From the Brin and Page paper, the average Actual PR of all pages in the index is 1.0!
By "paper", Brins and Pages original publication is meant. So the PR of any given page of your site will decrease as the web grows bigger (assumed that the number of backlinks etc. for your page stay the same).
The google toolbar always gives you the PR of the page (URL) you are viewing, NOT the average of your site (except for that at the moment it behaves very weird :))
Dead-End pages don't complicate the computation, they are just a valid part on the Web. In fact, they make calculation easier (that is, for human beings) :)
Btw, the more pages your site has, the more PR altogether you can reach (because your potential share of the total PR of the Web is much bigger). It's up to you to distribute it from your index.html or whatever you have as main page. Pages of your own site (and links from them to a page of your site) count in the calculation just like any other page on the Web, it doesn't make any difference. So the more pages link to your main page, the more PR it will reach.
of course, the average Actual PR of all pages in the index is 1.0. (assuming that there are no dead ends). And therefore the total PR is N=the number of indexed pages of the WWW.
So the PR of any given page of your site will decrease as the web grows bigger (assumed that the number of backlinks etc. for your page stay the same).

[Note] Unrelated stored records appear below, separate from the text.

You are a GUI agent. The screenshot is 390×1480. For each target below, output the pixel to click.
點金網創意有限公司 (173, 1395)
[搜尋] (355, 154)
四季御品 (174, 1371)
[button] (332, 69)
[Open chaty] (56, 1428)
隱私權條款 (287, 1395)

As already said, this isn't correct. The real PR (i.e. the PR of the formula you gave) of the page is unaffected (i.e. constant). The fraction of PR of the page to the total PR is only decreased (i.e. PR(A) is unaffected, PR(A) / total PR is decreased).
The google toolbar always gives you the PR of the page (URL) you are viewing, NOT the average of your site
Of course, the ToolbarPR is page related - no need to mention obvious facts. However, the toolbar is not showing the real PR. The toolbar shows in integer on a logarithmic scale. This scale is probably (not necessarily) related to the page with the highest real PR (e.g. by fixing this real PR with ToolbarPR 11.0). Therefore, a change in the total number of pages probably (i.e. in realistic scenarios) leads to a change in the ToolbarPR because it is rescaled (i.e. the same real PR corresponds now to a different ToolbarPR).

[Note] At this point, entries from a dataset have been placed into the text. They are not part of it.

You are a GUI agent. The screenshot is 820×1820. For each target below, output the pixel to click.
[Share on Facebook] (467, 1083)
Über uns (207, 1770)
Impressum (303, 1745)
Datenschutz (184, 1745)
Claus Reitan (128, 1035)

Dead-End pages don't complicate the computation, they are just a valid part on the Web. In fact, they make calculation easier (that is, for human beings) :)
I never said that dead end pages complicate the computation - I just said that dead ends lead to a decrease of the average PR (i.e. <PR> < 1 ). Also, in case of (originally) dead end pages you can link out without a decrease of PR, because PR was already wasted.

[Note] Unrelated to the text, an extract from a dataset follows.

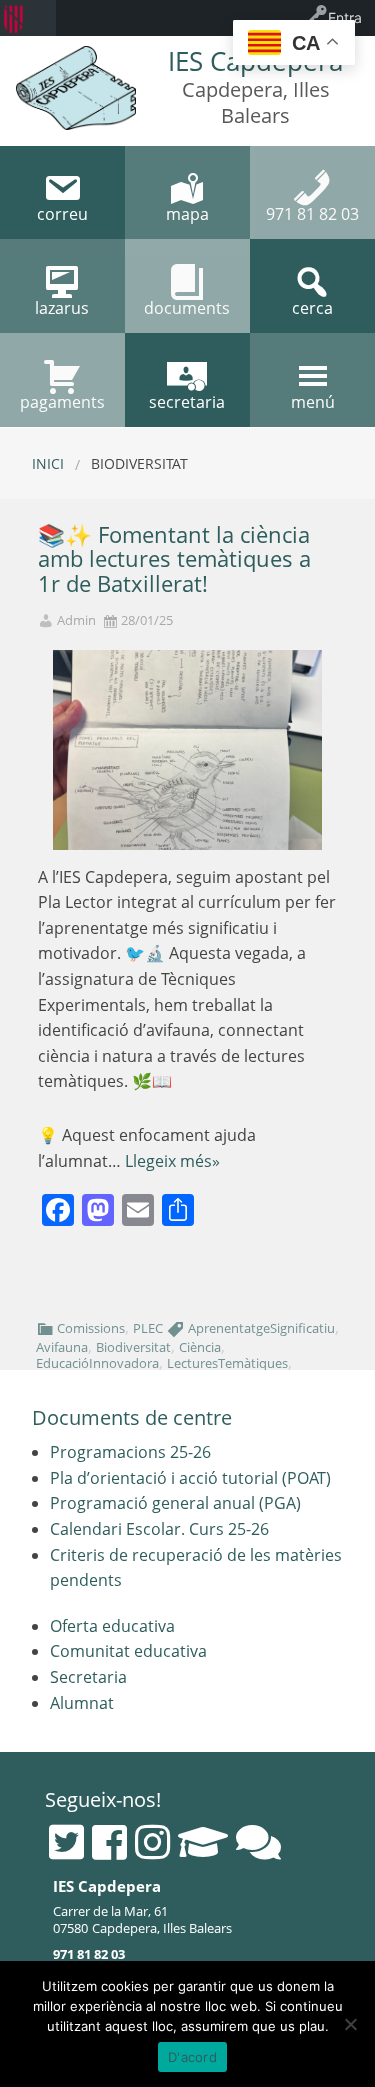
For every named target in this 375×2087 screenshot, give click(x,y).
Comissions (91, 1328)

However, dead end pages can indeed lead to a complication. At least in the case when the calculation is done as computation of eigen vectors instead of an inversion of the transition matrix. For example, in most of those Stanford papers (e.g. by Kamvar et.al.) they are considering the calculation as the determation of eigen vectors. In this case dead end pages have to be treaten differently (i.e. they must be taken out of the calculation in the first step) and therefore are indeed more complicated.
Btw, the more pages your site has, the more PR altogether you can reach
Yes, according to the original PR algorithm you are 'producing' a PR of one when creating a new page. However, if you are studying the current implementation you'll find that Google has modified this algorithm significantly.
As already said, this isn't correct. The real PR (i.e. the PR of the formula you gave) of the page is unaffected (i.e. constant). The fraction of PR of the page to the total PR is only decreased (i.e. PR(A) is unaffected, PR(A) / total PR is decreased).
Ok, this is valid. But if your fraction of PR is decreased, then your "overall PR" decreases, doesn't it?
Maybe we have to keep real PR as you call it different from "PR share", which is then expressed on scale by the Toolbar. I think we talked about two different things.
Thanks for the discussion (what was the initial question?) :)
2. It depends on whether off-site links are considered to have "infinite sucking power" as I like to call it. This appears to still be an argument in some circles. Anyone who has not studied the original Brin and Page thesis and actually run spreadsheet PR simulations of their own will probably not grasp this. Basically the difference, when running interations, is whether the PR5 coming into the site REMAINS a FULL PR5 (does not lose it's PR) with each successive iteration. Which of course is what this thread is all about.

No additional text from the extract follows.